In Java it must be the same- a virtual method table is built. What does this mean? It means it contains a collection of pointers which point to the correct address to jump to depending on the class type it finds at the moment it is forced to evaluate the function.

It literally jumps to the address.

Now it does not build a virtual variable table- what is it going do to evaluate the class? It has a pointer to the class itself (the reference) and now looks at the variable. It doesn't have any table to look through to resolve the variable- it only has its current notion of what the class is. So it uses this current notion. How is it supposed to know that there is a subclass which contains this variable? All it has is a pointer to what it thinks of as a base class, and a type. It knows enough about the base class to know its variables. it knows that the type will cause it to jump through the virtual method table. How is it supposed to find the information outside of its frame of reference?
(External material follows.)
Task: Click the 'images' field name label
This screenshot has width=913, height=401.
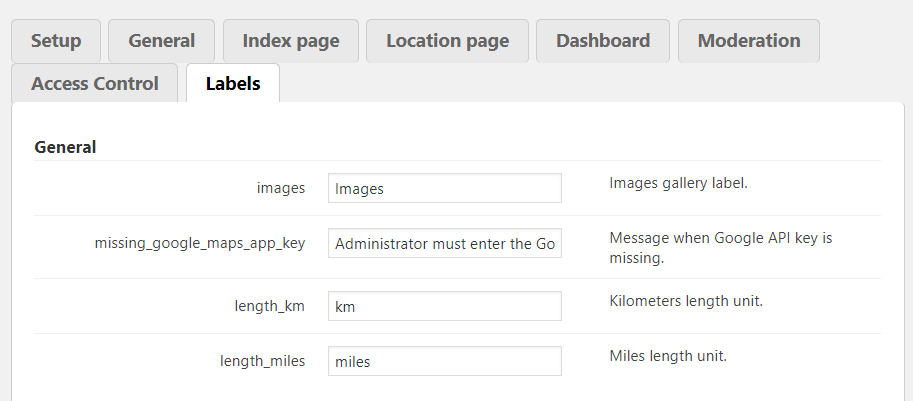Action: pos(281,188)
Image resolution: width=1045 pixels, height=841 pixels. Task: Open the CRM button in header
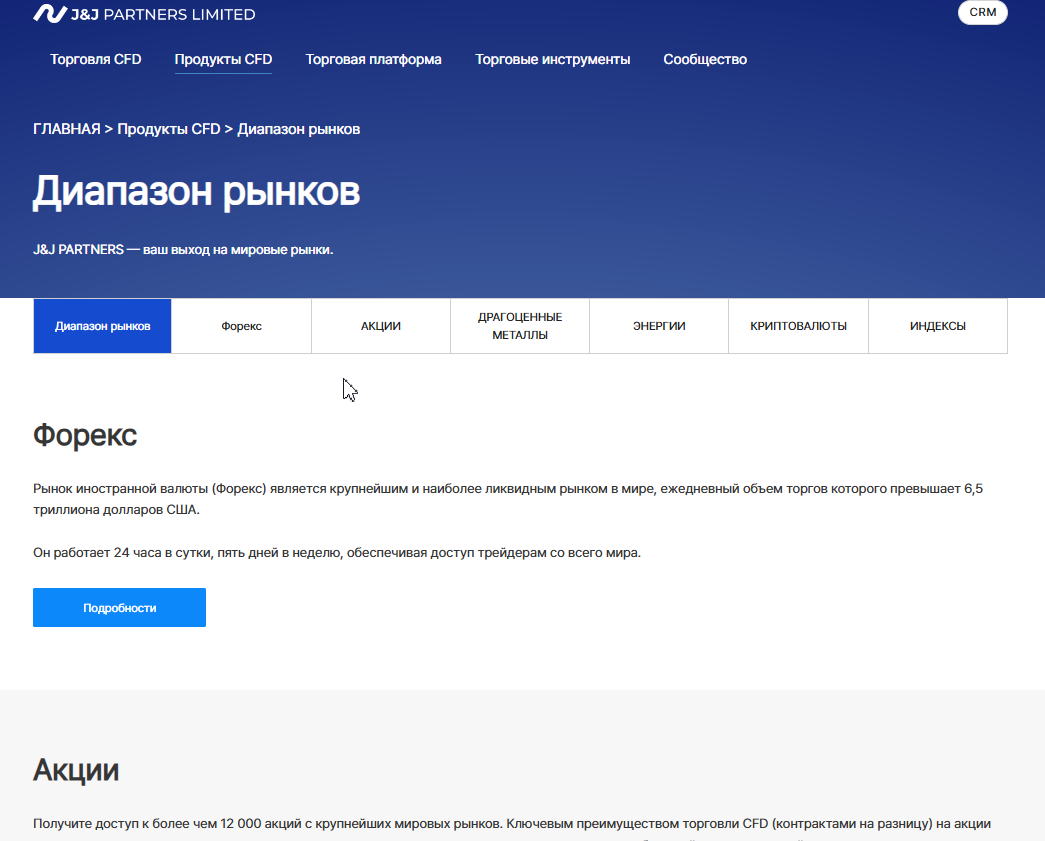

The moral here is: Java did not implement a virtual variable table. They could have, but it would have made the implementation more complex- virtual functions are tremendously useful- I doubt you will find it easy to me to explain how virtual variables would be useful. This is probably the reason- there is no motivation (except for the aesthetic of completeness).

Therefore- methods ARE resolved on virtual method table, variables ARE NOT because there is no freaking table!

hey Jay,

with regards to your question---

Instance Variables, Static Variables and Static Methods are bound at compile time whereas Instance Methods are bound at runtime.

With that in mind---

the compiler checks only for the reference type, since the new operator only finishes after the object has been created at runtime.
So at compile time, the variables are bound with the reference type (be it the parent reference type or the child itself)

Thus your variable 'as' returns Parent as the output...however in the very first question...it uses an Instance Method...which is bound at runtime..The JVM at runtime checks for the ACTUAL type of object created which was B (A a = new B() )

Since the object is of type B...at runtime...the instance method is bound to class B as opposed to class A !!

Hope that helps !!

Thanks a lot Tom and Murtuza.
Tom, what you have explained is absolutely correct. I realized this when I was driving back home from work

No vTable for holding instance variables.